_Problem to work on_. Arrange the data from the line that contains "[ thread ] (239, 145)" through the line that contains "twitter (141, 829)", inclusive, as a Markdown table with the columns n and Line. Put the row number under n and the line under Line, and leave out any blank lines.

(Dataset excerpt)
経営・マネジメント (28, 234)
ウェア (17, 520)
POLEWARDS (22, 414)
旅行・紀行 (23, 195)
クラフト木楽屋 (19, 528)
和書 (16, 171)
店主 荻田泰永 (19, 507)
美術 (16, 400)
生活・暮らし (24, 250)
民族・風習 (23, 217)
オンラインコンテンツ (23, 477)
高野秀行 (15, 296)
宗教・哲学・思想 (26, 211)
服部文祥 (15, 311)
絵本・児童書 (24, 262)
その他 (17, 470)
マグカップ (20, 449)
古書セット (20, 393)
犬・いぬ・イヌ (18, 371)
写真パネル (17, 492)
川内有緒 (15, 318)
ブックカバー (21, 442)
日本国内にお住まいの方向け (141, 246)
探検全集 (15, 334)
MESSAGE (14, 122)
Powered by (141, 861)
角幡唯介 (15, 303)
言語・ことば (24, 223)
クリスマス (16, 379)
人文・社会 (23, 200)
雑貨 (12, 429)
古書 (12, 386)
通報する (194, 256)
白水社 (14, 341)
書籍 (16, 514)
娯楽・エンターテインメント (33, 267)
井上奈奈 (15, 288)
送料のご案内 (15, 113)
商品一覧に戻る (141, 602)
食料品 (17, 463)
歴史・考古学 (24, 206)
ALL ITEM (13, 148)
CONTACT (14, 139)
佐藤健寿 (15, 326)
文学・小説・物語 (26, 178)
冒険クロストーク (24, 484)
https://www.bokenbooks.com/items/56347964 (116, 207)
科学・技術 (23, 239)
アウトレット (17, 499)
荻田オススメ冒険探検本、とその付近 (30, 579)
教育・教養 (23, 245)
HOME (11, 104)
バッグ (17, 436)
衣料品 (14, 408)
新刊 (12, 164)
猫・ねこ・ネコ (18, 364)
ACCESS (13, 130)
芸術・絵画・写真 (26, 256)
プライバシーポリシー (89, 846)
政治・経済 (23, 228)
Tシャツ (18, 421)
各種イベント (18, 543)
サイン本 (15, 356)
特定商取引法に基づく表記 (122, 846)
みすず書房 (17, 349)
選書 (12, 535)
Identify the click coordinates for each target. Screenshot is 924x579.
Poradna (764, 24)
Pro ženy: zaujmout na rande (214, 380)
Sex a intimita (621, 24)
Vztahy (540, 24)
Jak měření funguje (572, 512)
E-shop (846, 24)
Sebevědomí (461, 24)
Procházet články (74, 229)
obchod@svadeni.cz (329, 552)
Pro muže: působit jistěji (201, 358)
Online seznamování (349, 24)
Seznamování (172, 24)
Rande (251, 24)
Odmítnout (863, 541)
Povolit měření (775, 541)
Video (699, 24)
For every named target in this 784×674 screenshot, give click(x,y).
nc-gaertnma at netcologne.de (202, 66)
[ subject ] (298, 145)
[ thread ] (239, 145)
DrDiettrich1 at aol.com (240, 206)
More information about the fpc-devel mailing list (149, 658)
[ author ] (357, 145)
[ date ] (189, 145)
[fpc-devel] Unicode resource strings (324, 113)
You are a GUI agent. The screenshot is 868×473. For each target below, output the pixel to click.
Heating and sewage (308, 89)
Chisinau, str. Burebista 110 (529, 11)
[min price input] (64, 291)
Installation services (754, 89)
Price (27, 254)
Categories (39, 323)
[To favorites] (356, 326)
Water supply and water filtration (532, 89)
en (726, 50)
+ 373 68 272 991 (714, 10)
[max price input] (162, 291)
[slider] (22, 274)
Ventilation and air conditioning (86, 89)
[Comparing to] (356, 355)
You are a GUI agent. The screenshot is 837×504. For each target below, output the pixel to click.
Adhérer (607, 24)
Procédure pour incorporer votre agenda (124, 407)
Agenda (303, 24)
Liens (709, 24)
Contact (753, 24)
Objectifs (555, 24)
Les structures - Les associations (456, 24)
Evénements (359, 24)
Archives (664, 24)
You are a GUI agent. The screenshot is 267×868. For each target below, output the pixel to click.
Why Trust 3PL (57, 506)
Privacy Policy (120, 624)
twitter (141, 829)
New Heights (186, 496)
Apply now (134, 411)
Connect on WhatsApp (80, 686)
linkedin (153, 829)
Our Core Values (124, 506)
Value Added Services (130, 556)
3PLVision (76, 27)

_Response to this exercise_.
| n | Line |
|---|---|
| 1 | [ thread ] (239, 145) |
| 2 | DrDiettrich1 at aol.com (240, 206) |
| 3 | More information about the fpc-devel mailing list (149, 658) |
| 4 | [ author ] (357, 145) |
| 5 | [ date ] (189, 145) |
| 6 | [fpc-devel] Unicode resource strings (324, 113) |
| 7 | You are a GUI agent. The screenshot is 868×473. For each target below, output the pixel to click. |
| 8 | Heating and sewage (308, 89) |
| 9 | Chisinau, str. Burebista 110 (529, 11) |
| 10 | [min price input] (64, 291) |
| 11 | Installation services (754, 89) |
| 12 | Price (27, 254) |
| 13 | Categories (39, 323) |
| 14 | [To favorites] (356, 326) |
| 15 | Water supply and water filtration (532, 89) |
| 16 | en (726, 50) |
| 17 | + 373 68 272 991 (714, 10) |
| 18 | [max price input] (162, 291) |
| 19 | [slider] (22, 274) |
| 20 | Ventilation and air conditioning (86, 89) |
| 21 | [Comparing to] (356, 355) |
| 22 | You are a GUI agent. The screenshot is 837×504. For each target below, output the pixel to click. |
| 23 | Adhérer (607, 24) |
| 24 | Procédure pour incorporer votre agenda (124, 407) |
| 25 | Agenda (303, 24) |
| 26 | Liens (709, 24) |
| 27 | Contact (753, 24) |
| 28 | Objectifs (555, 24) |
| 29 | Les structures - Les associations (456, 24) |
| 30 | Evénements (359, 24) |
| 31 | Archives (664, 24) |
| 32 | You are a GUI agent. The screenshot is 267×868. For each target below, output the pixel to click. |
| 33 | Why Trust 3PL (57, 506) |
| 34 | Privacy Policy (120, 624) |
| 35 | twitter (141, 829) |